[GIVEN RECORDS Boundary: Start]

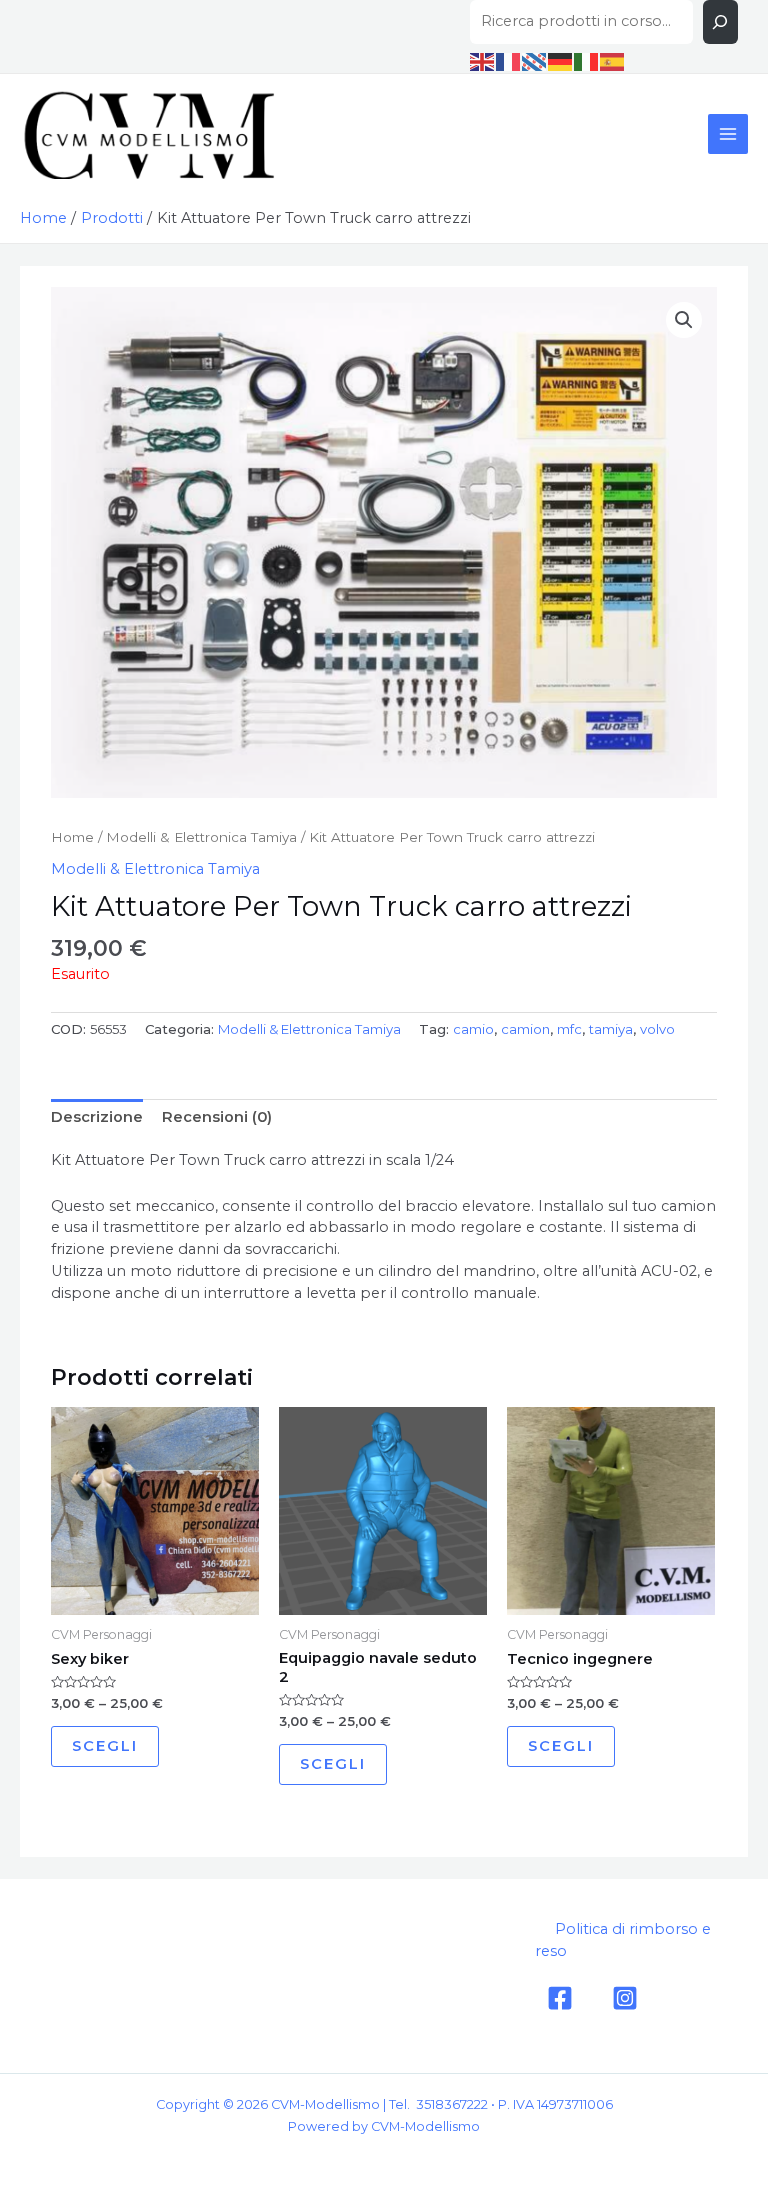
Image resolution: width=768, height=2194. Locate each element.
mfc (569, 1029)
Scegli (105, 1746)
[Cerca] (720, 22)
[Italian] (587, 61)
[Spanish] (613, 61)
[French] (509, 61)
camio (473, 1029)
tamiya (611, 1029)
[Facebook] (560, 1998)
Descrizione (97, 1117)
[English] (483, 61)
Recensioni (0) (217, 1117)
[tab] (97, 1117)
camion (525, 1029)
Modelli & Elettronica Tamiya (201, 837)
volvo (657, 1029)
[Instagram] (625, 1998)
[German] (561, 61)
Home (72, 837)
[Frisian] (535, 61)
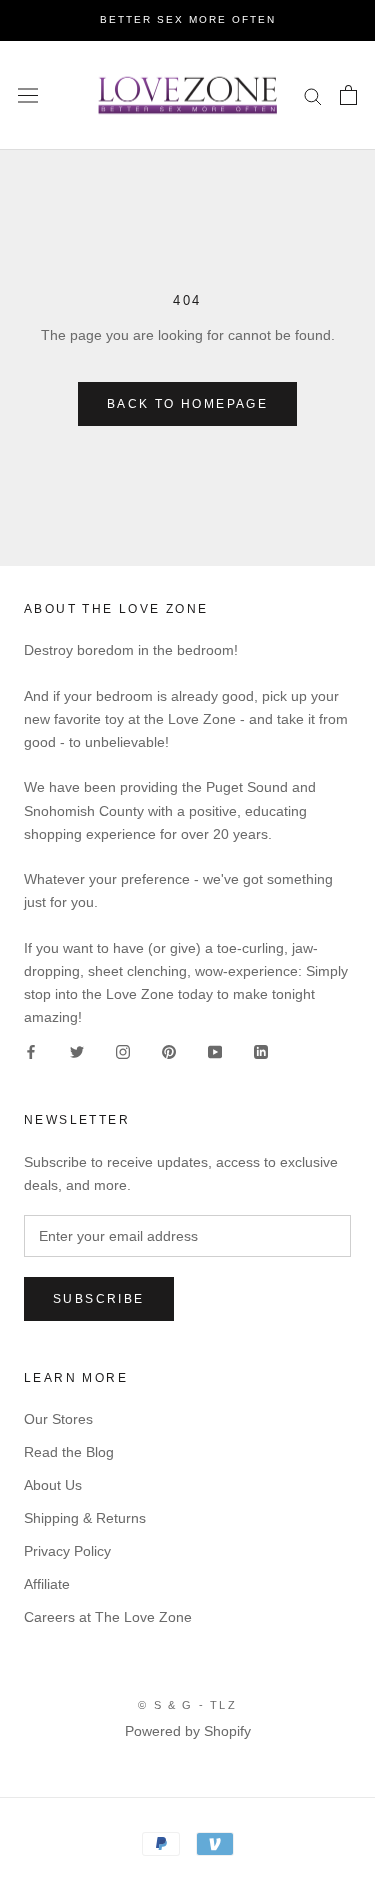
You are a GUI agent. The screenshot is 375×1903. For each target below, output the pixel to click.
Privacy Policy (67, 1551)
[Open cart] (348, 95)
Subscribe (99, 1299)
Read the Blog (69, 1452)
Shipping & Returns (85, 1518)
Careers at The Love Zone (108, 1617)
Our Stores (58, 1419)
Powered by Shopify (188, 1731)
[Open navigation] (28, 95)
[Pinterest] (169, 1051)
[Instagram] (123, 1051)
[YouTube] (215, 1051)
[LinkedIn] (261, 1051)
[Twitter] (77, 1051)
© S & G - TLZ (187, 1705)
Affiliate (47, 1584)
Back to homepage (187, 404)
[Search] (313, 95)
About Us (53, 1485)
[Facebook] (31, 1051)
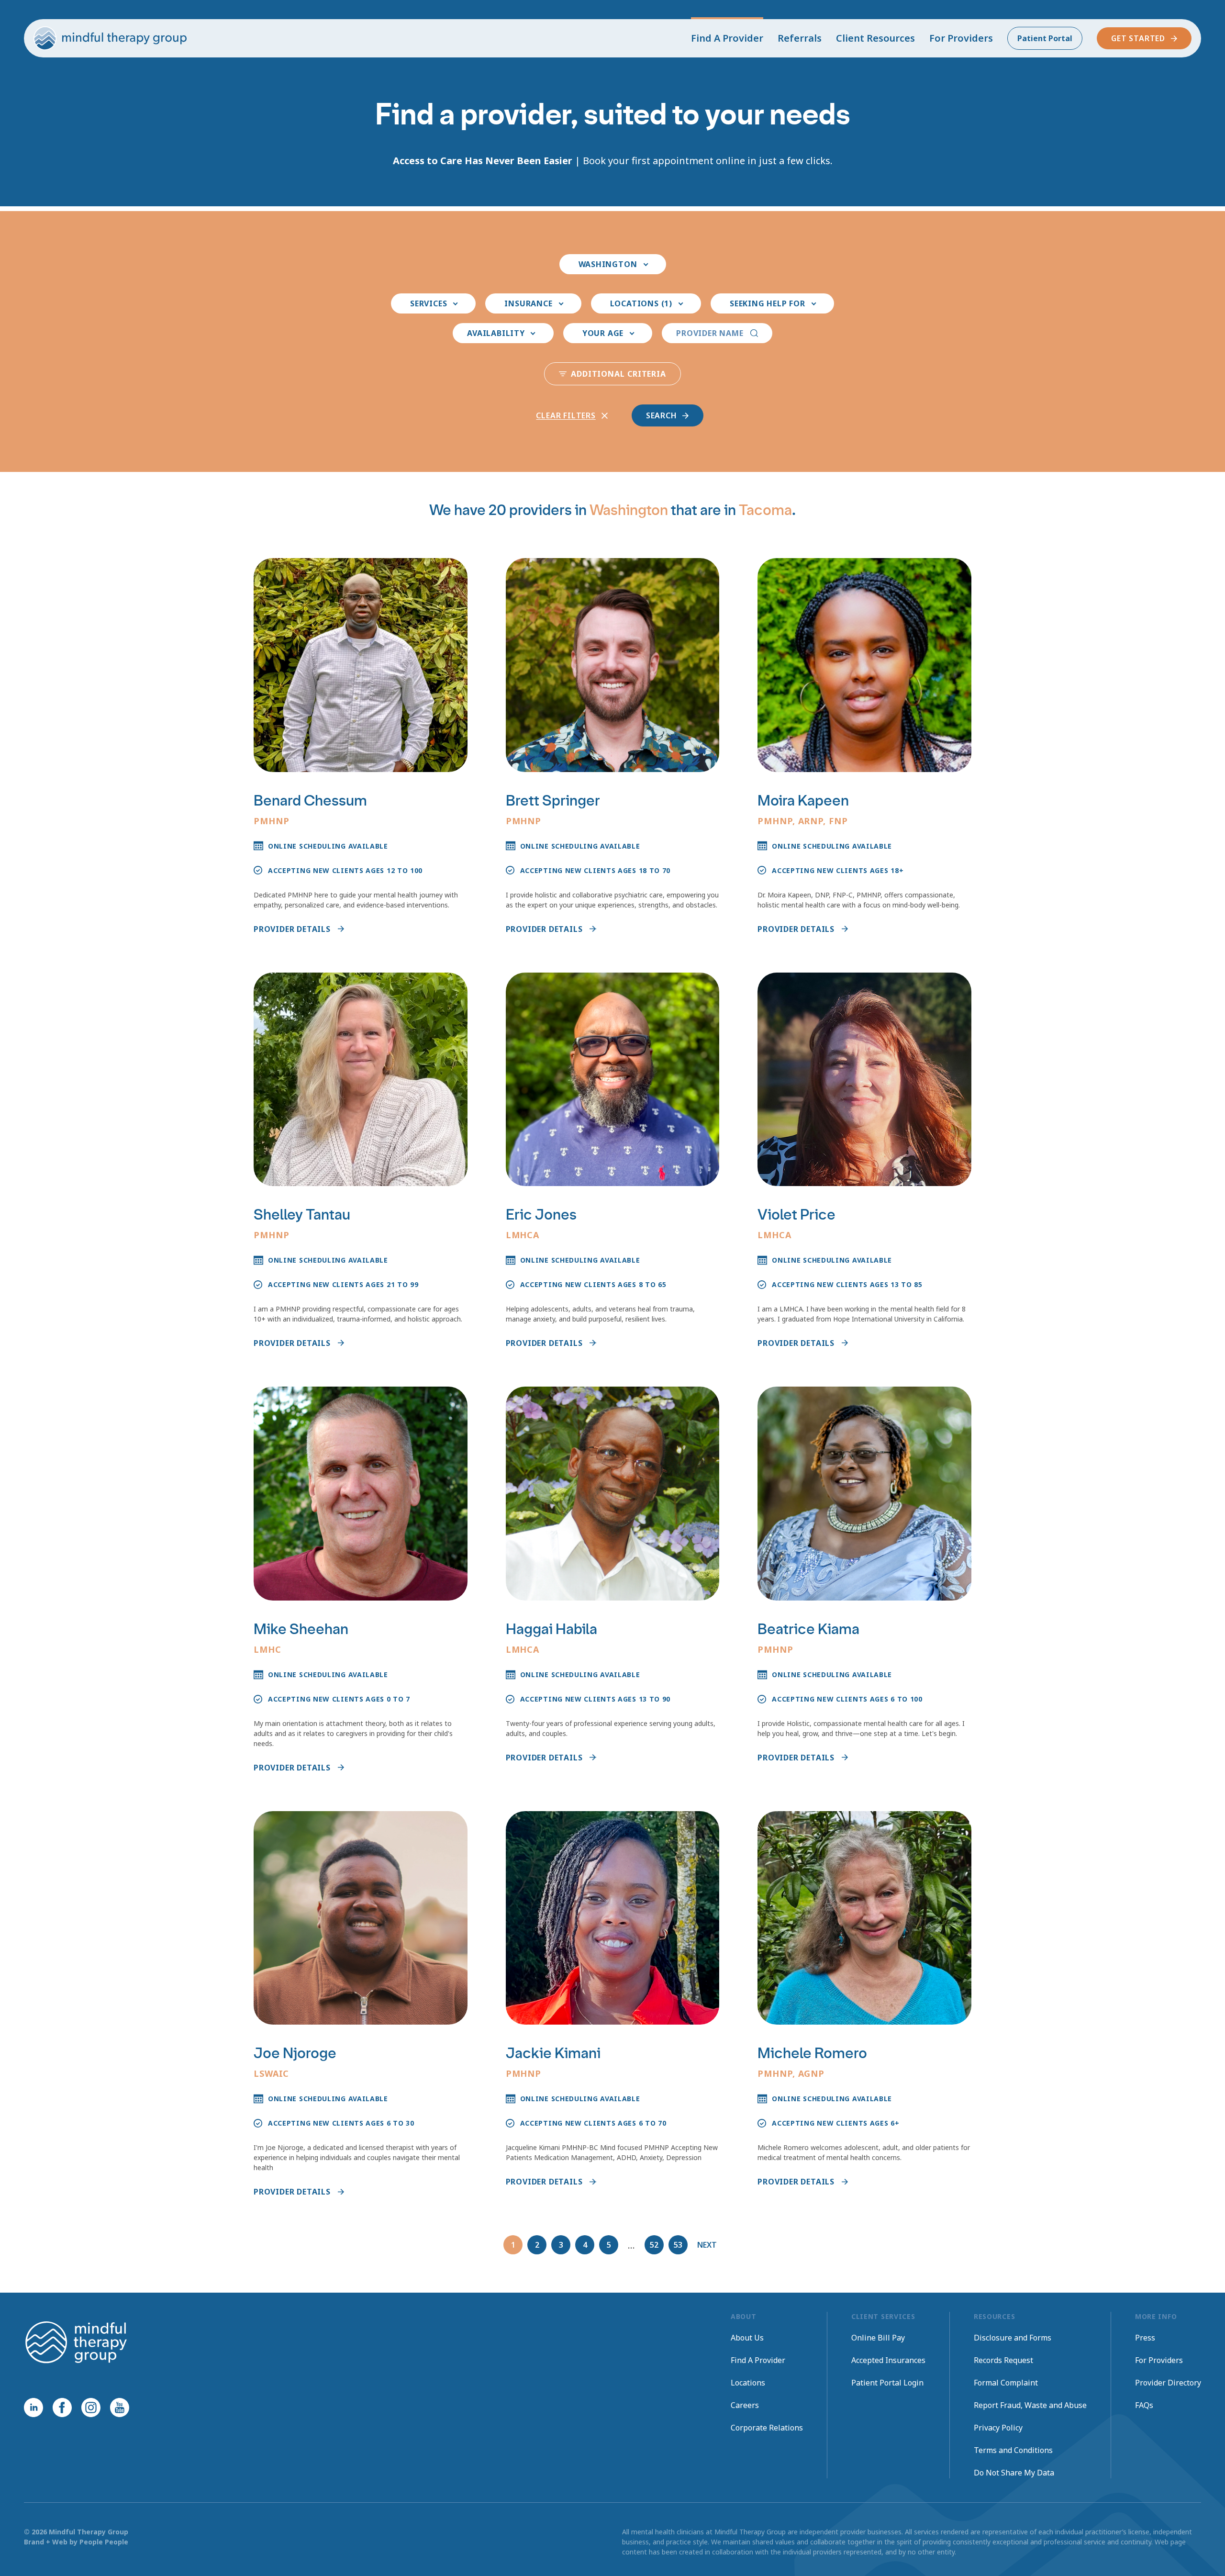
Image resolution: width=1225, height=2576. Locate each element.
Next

[GIVEN RECORDS Boundary: End]

__ASSIGNMENT__
All of the records above should be returned exactly, though the pictures should not.

__EXERCISE RESPONSE__
Image resolution: width=768, height=2194. Locate each element.
mfc (569, 1029)
Scegli (105, 1746)
[Cerca] (720, 22)
[Italian] (587, 61)
[Spanish] (613, 61)
[French] (509, 61)
camio (473, 1029)
tamiya (611, 1029)
[Facebook] (560, 1998)
Descrizione (97, 1117)
[English] (483, 61)
Recensioni (0) (217, 1117)
[tab] (97, 1117)
camion (525, 1029)
Modelli & Elettronica Tamiya (201, 837)
volvo (657, 1029)
[Instagram] (625, 1998)
[German] (561, 61)
Home (72, 837)
[Frisian] (535, 61)
You are a GUI agent. The screenshot is 375×1903. For each target below, output the pixel to click.
Privacy Policy (67, 1551)
[Open cart] (348, 95)
Subscribe (99, 1299)
Read the Blog (69, 1452)
Shipping & Returns (85, 1518)
Careers at The Love Zone (108, 1617)
Our Stores (58, 1419)
Powered by Shopify (188, 1731)
[Open navigation] (28, 95)
[Pinterest] (169, 1051)
[Instagram] (123, 1051)
[YouTube] (215, 1051)
[LinkedIn] (261, 1051)
[Twitter] (77, 1051)
© S & G - TLZ (187, 1705)
Affiliate (47, 1584)
Back to homepage (187, 404)
[Search] (313, 95)
About Us (53, 1485)
[Facebook] (31, 1051)
Image resolution: width=1225, height=2576. Locate each element.
Next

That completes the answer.